Jazz CD Review: Violinist Billy Bang’s Superb Final Recording — “Da Bang!”

When I saw him, he was rarely still on stage: a Billy Bang performance was something like a dance.

Da Bang!, Billy Bang, violin, Dick Griffin, trombone, Andrew Bemkey, piano, Hilliard Greene double bass, Newman Taylor-Baker, drums. TUM Records.

By Michael Ullman

The late jazz violinist Billy Bang -- he didn't so much perform as dance.

The late jazz violinist Billy Bang — he didn’t so much perform as dance.

Born William Walker, violinist Billy Bang, who was nicknamed after a now obscure cartoon character, died of cancer soon after this disc was recorded in 2011. He had a rocky life. Born in Alabama in 1947, he was raised in the Bronx and sent to school in Harlem where as a small child he was given a violin: he said he would have preferred a saxophone. Eventually he was sent as a scholarship student to an elite prep school in Stockbridge, Massachusetts. (Arlo Guthrie was a classmate.) The upper class educational experience confused him, and he dropped out.

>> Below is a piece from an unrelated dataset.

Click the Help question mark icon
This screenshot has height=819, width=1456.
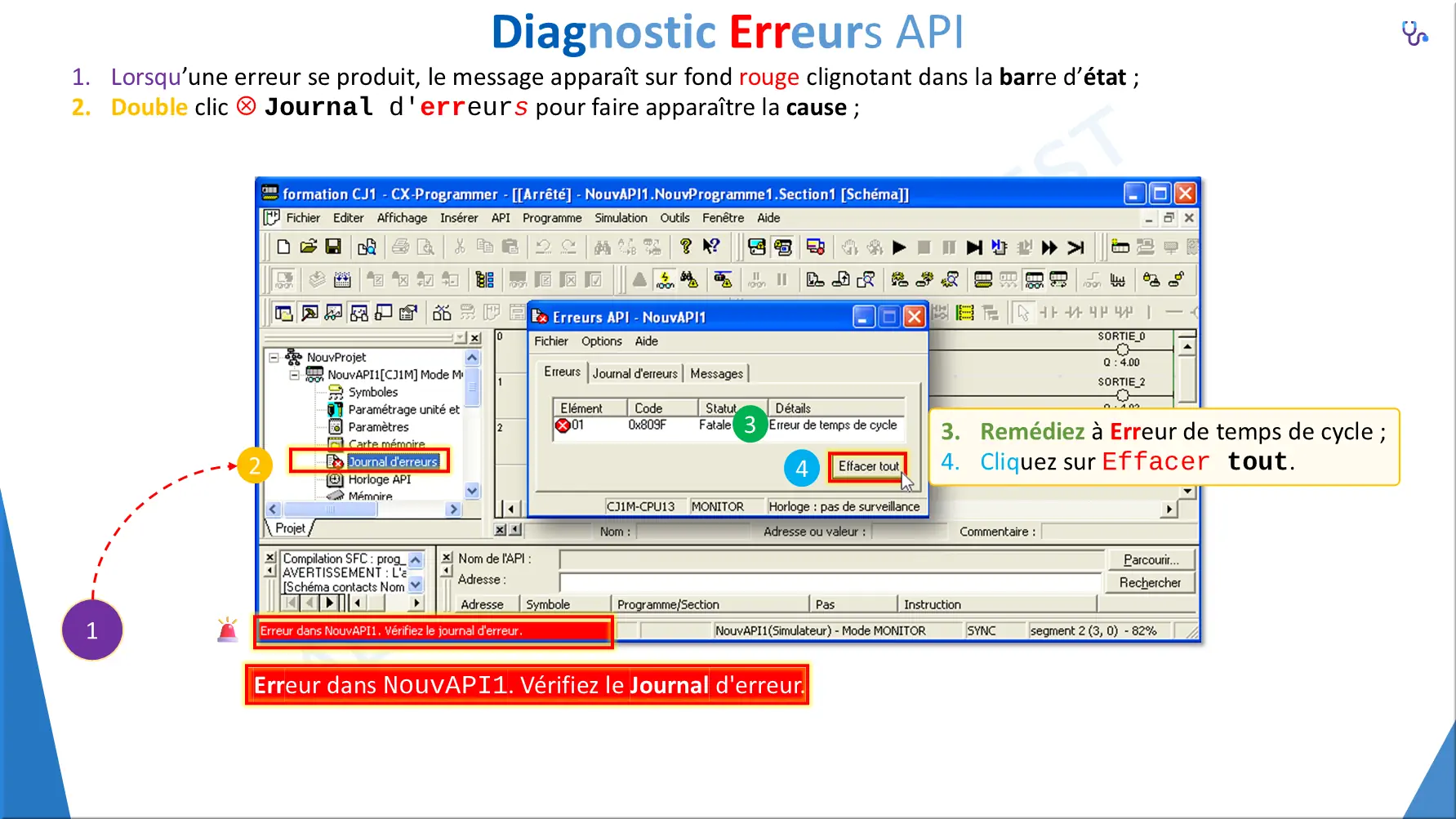pyautogui.click(x=686, y=247)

Bang was drafted into the army and soon found himself in Vietnam where, still a teenager, he took unwilling part in combat. He came back, it would seem, permanently shaken. Bang said he tried to find peace through drugs, drink, and revolutionary activity: “My inability to bravely confront my personal demons, my experiences in Vietnam, has been a continuous struggle . . . At night, I would experience severe nightmares of death destruction, and during the day, I lived a kind of undefined ambiguous daydream.” Eventually, he returned to the violin: he made the reunion sound like it was only a matter of chance. He saw three violins in a pawnshop and bought one.

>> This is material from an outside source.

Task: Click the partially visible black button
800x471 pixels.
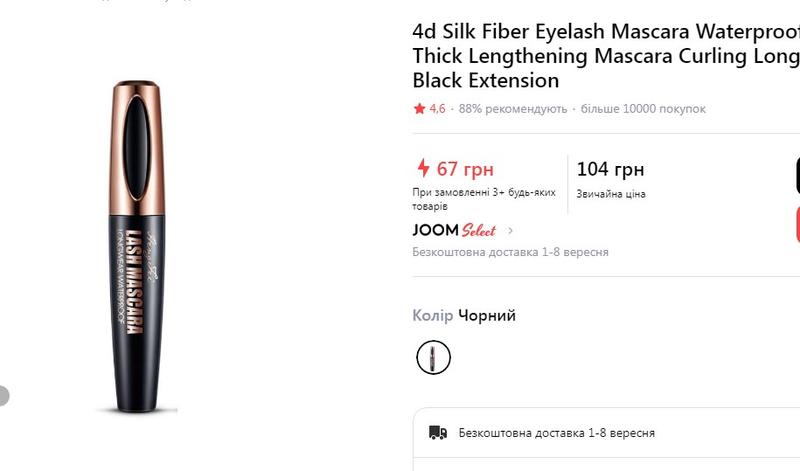Action: coord(797,175)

He developed a wild technique, or perhaps manner. When I saw him, he was rarely still on stage: a Billy Bang performance was something like a dance. He started recording in the mid 70s with a cadre of avant-garde players. (Over his career he recorded almost 30 albums as a leader, another dozen or so with various co-operative groups and many more as a sideman.) Performing with the Sun Ra Arkestra probably taught him the value of combining music and theatricality—many of his early performances, free or structured, included interludes of poetry and other kinds of recitations. Through music, he found a sense of mental balance: with one of his most successful groups, the String Trio of New York, Bang played a tune called “Catharsis in Real Time.” Still, there was a breakthrough about his Vietnam experience to come: in 2001 he made the raw Vietnam: The Aftermath, a recording that featured other musicians who also served in the war. The compositions included “Tet Offensive.” The late Butch Morris conducted, and he spoke to me movingly of the tears and courage of those sessions.

Cover art for Da Bang!

Cover art for Da Bang!

Da Bang!, the violinist’s last recording, doesn’t proffer that level of intensity or distress. With tunes such as Don Cherry’s “Guinea,” Ornette Coleman’s “Law Years,” Miles Davis’s “All Blues,” and Sonny Rollins’s joyous “St. Thomas,” the album comes off as a glowing tribute to Bang’s musical influences and heroes. The horn on the date is trombonist Dick Griffin, who early in his career played and recorded with Rahsaan Roland Kirk. (On LPs such as The Eighth Wonder of the World, Griffin demonstrated his ability to play several notes at the same time. Through the use of multiphonics he could simultaneously play all three parts of Ellington’s “Mood Indigo,” convincingly.) Griffin provides a grumbling, amusingly vocal solo on the opening number, Barry Altschul’s “Da Bang,” which is built over Hilliard Greene’s appealing bass line.

Bang’s virtuoso solo comes in his unaccompanied introduction to Don Cherry’s “Guinea,” a piece that, on the recording Old and New Dreams, opened with a kind of trumpet fanfare. Bang brings a tremulous flurry of energy to Cherry’s folksy melody. Then he worries some double stops, aggressively attacking with his bow. Eventually he introduces pizzicato effects that dominate the rest of his opening statement. What is remarkable is the engaging musicality, even the genial lyricism, of this agitated introduction to a piece that retains a kind of innocence even after the band enters over Newman Taylor-Baker’s solid drumming.

Bang’s composition on the album is “Daydream,” which is introduced gently by pianist Andrew Bemkey. It’s as sweet as a composition by Satie. Still, Bang’s statement of the lovely theme exudes his distinctive urgency: a startling force that comes from the pressure of his bow and from his decisive attacks on the strings. Bang played in formidable avant-garde groups, but there is nothing forbidding about his music or his exciting approach to improvisation. His was not what you would call a classical technique: but it was uniquely his, though, and it will be missed.